Background information
- Born: 26 September 1988 (age 37) South London, England
- Genres: Pop; electropop; dance-pop;
- Occupations: Singer; songwriter;
- Instrument: vocals;
- Years active: 2007–present
- Spouse: Marc Edwards

= Florence Rawlings =

British singer

Florence Rawlings (born 26 September 1988) is an English singer-songwriter who is formerly touring member for the band Clean Bandit from 2013 to 2016.

==Early career==
Rawlings first met Dramatico Entertainment chairman Mike Batt when she was 13 years old. He was auditioning female vocalists, and two of them stood out to him: one was Florence and the other was Katie Melua. Batt signed Melua, but as Florence was so young, it was agreed that she should finish her studies before embarking on her professional career. On completing her A-level exams, Florence signed to Batt's Dramatico label.
==Performances==
Rawlings made a special appearance in 2008 with Mike Batt at the Stuttgart Jazz Open. She returned to the event the following year for a performance at the Bix Club and made a guest appearance at the concert given by Katie Melua with Mike Batt conducting the Stuttgart Philharmonic

In the UK, Rawlings was booked to perform at several festivals in 2009 including The Isle of Wight Festival (her performance opened the festival), Wireless Festival, and Guilfest. She performed as support for Booker T at Bush Hall in Shepherd's Bush, London.

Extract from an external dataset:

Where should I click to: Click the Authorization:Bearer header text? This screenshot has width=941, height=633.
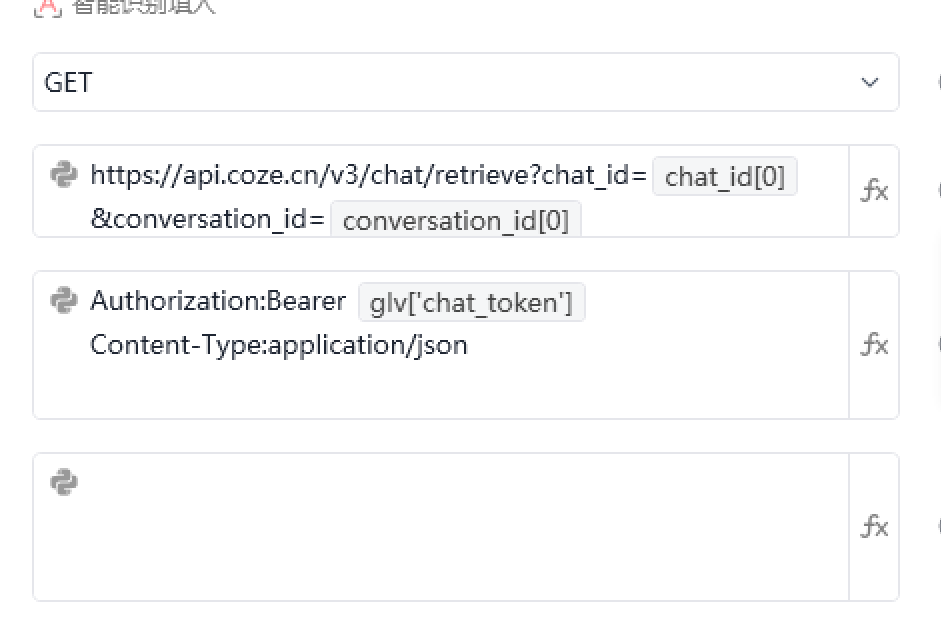[x=218, y=301]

Rawlings toured the UK and Europe in Autumn/Winter 2009 as support act for Tom Jones on his "24 Hours" European Tour.

She performed her first headlining show at Bush Hall in Shepherd's Bush, London on 24 February 2010.

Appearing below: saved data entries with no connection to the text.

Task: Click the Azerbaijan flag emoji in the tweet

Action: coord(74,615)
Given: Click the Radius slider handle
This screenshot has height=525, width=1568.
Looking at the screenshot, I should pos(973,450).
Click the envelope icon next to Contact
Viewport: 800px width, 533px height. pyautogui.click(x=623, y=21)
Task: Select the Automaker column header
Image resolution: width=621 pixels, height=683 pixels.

She appeared as a support singer, not credited, in Clean Bandit's cover of Royals from Lorde, in January 2014. She again met up with the group to perform 'Extraordinary' as a lead singer at the Capital Summertime Ball in June 2014, and again to perform as a lead singer with the group for their entire set at Reading and Leeds Festivals in August 2014. She toured with the band from 2013 to 2016.

==Discography==
Album: A Fool In Love Dramatico, 2009
- "I Wouldn't Treat a Dog (The Way You Treated Me)" (Walsh/Barri/Price/Omartian)
- "The Only Woman in the World" (Mike Batt)
- "Riverboat" (Allen Toussaint)
- "Jump on the Wagon" (Mike Batt)
- "Wolf Man" (Mike Batt)
- "A Fool in Love" (Ike Turner)
- "Hard To Get" (Mike Batt)
- "Can't Hold Your Hand" (Mike Batt)
- "Take Me in Your Arms and Love Me" (Strong/Penzabene/Grant)
- "Can't Catch Me" (Chuck Berry)
- "A Dollar of My Pain" (Mike Batt)
- "Love Can Be a Battlefield" (Mike Batt)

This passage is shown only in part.